Carol Highsmith attaque Getty, qui a vendu ses photos
|On connaît le cas des photographes qui poursuivent en justice des éditeurs, après que ceux-ci ont diffusé leurs œuvres sans autorisation ni rétribution. Le cas de Carol Highsmith est plus original : elle poursuit Getty et Alamy pour avoir réclamé des droits d’auteur sur des images qu’elle avait diffusées gratuitement. Pis : ce cas d’appropriation illicite des droits d’auteur n’est pas une première pour Getty.
Tout commence il y a près de trente ans. Carol M. Highsmith s’est fait connaître dans les années 80 en photographiant la restauration de l’hôtel Willard, puis plus largement le renouveau de Pennsylvania avenue. En 1988, elle place une partie de son œuvre sous domaine public et la donne à la bibliothèque du Congrès.
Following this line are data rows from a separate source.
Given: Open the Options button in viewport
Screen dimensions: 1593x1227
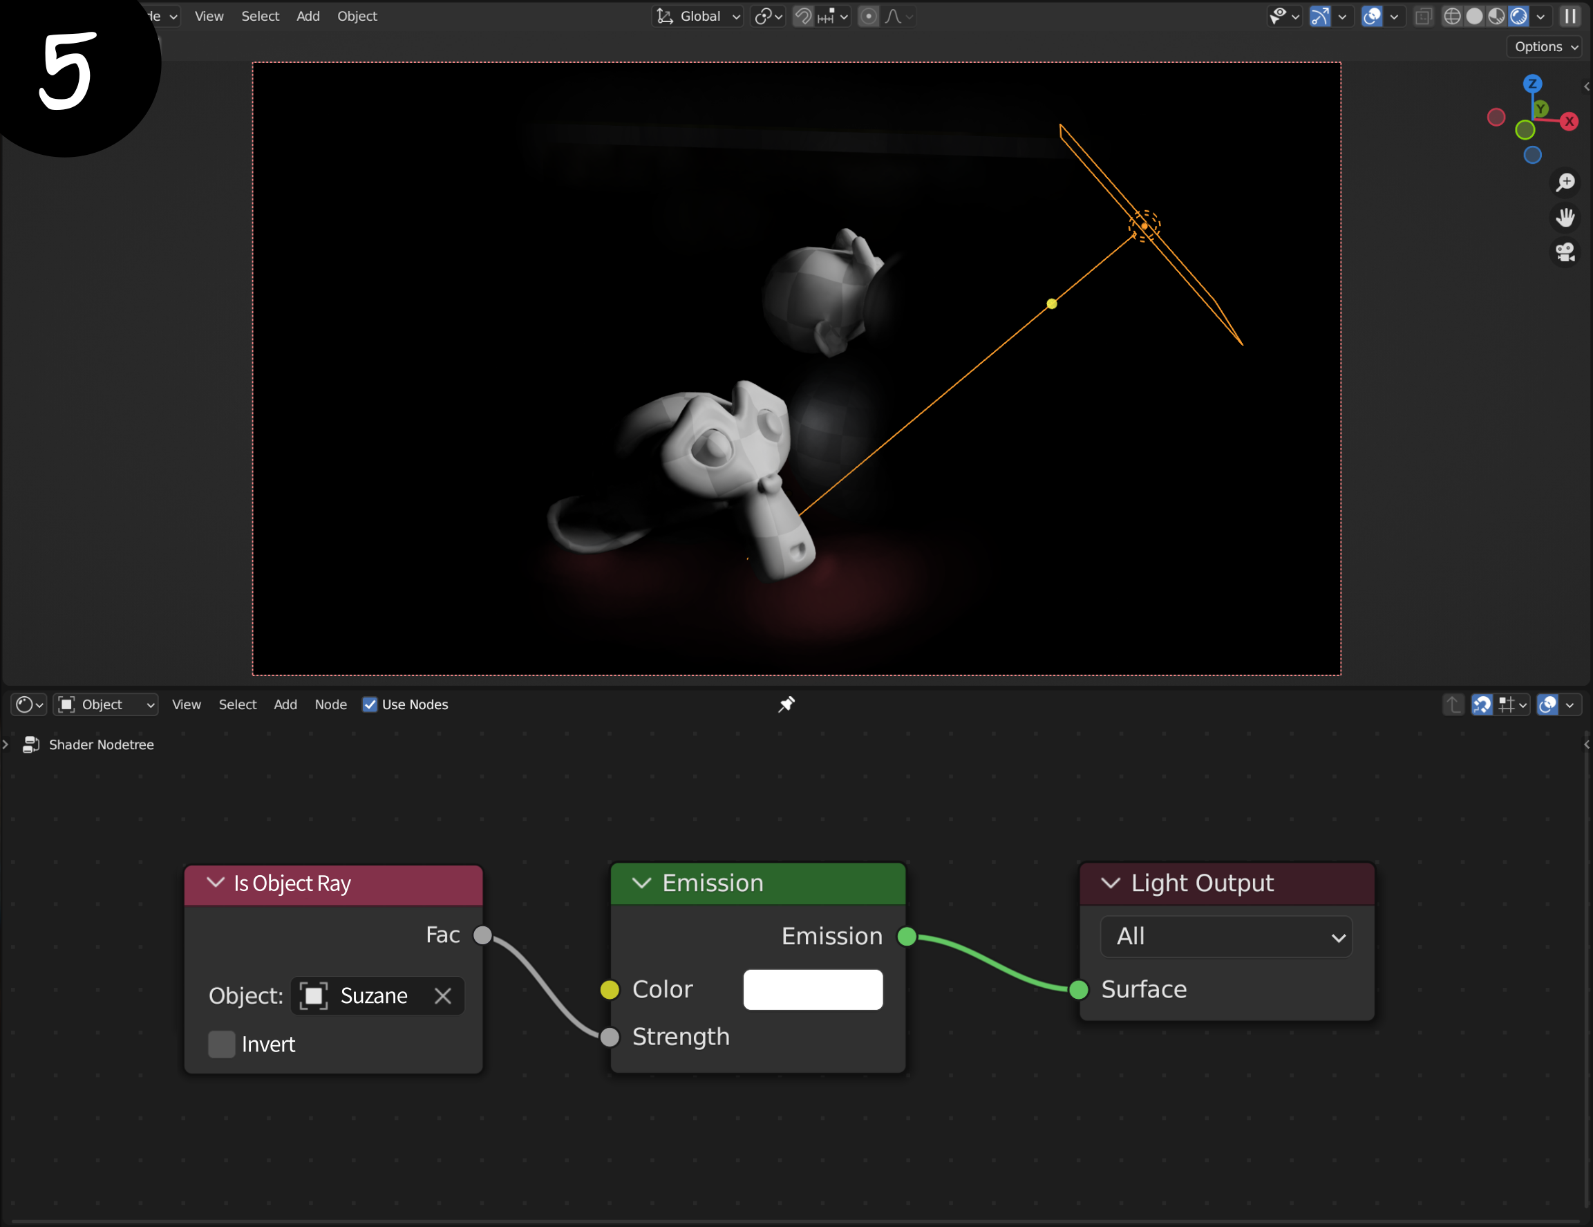Looking at the screenshot, I should tap(1545, 47).
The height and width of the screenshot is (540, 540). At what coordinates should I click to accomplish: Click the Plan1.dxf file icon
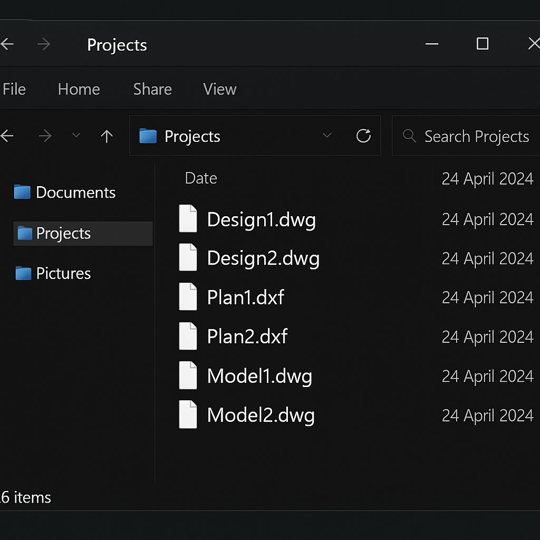point(188,297)
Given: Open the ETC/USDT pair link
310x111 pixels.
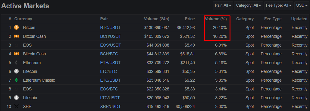Looking at the screenshot, I should pos(110,80).
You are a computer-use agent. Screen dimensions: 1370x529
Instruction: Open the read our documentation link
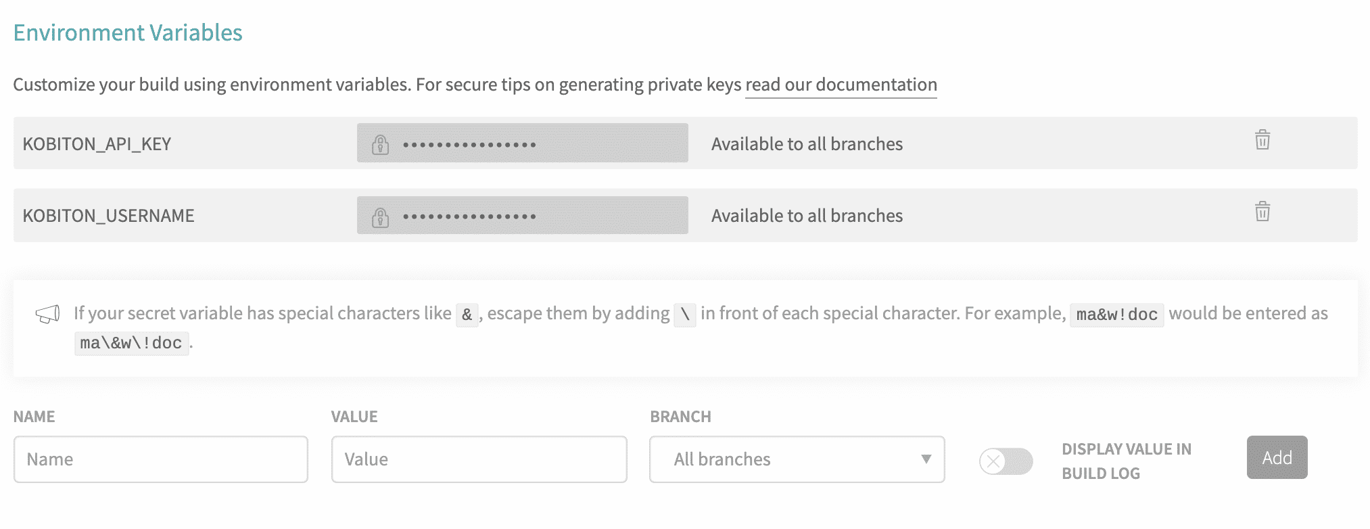point(841,85)
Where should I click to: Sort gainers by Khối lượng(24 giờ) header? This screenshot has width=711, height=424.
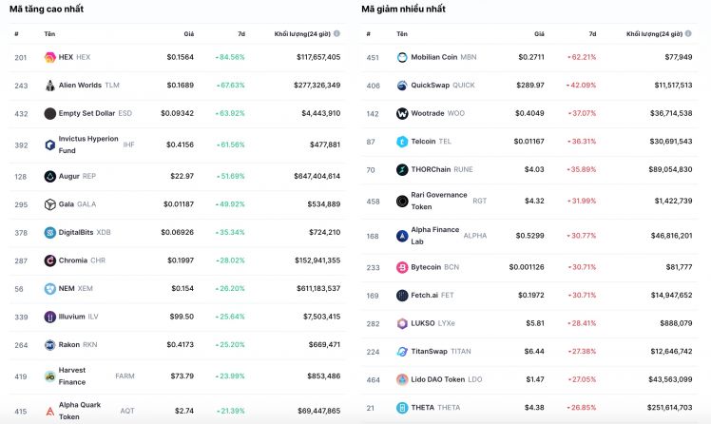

Elle continue ensuite à compléter régulièrement cette collection, au fur et à mesure qu’elle photographie inlassablement l’ensemble des États-Unis. Ses photos deviennent ainsi une documentation semi-officielle du pays et, aujourd’hui, sa base de données à la bibliothèque du Congrès compte plus de 31 000 entrées !
Highsmith n’a demandé qu’une chose : être correctement citée comme l’autrice des photos, ce qui paraît raisonnable — qui essaierait de fourguer des reproductions de la Vénus de Milo en prétendant l’avoir sculptée lui-même ? En-dehors de cette restriction, tout un chacun peut utiliser librement ses images (une disposition assez proche de l’actuelle licence CC-BY). Tout un chacun, y compris l’autrice : assez logiquement, Carol Highsmith utilise ses propres photos sur le site web de sa propre fondation. Jusque là, tout va bien.
Facturer le gratuit
Sauf que ses clichés ont également été intégrés dans la base de données Getty Images, dont une partie du business consiste à surveiller très attentivement les reprises pour demander des droits d’auteur à quiconque aurait malencontreusement (ou volontairement) contrefait une de ses images.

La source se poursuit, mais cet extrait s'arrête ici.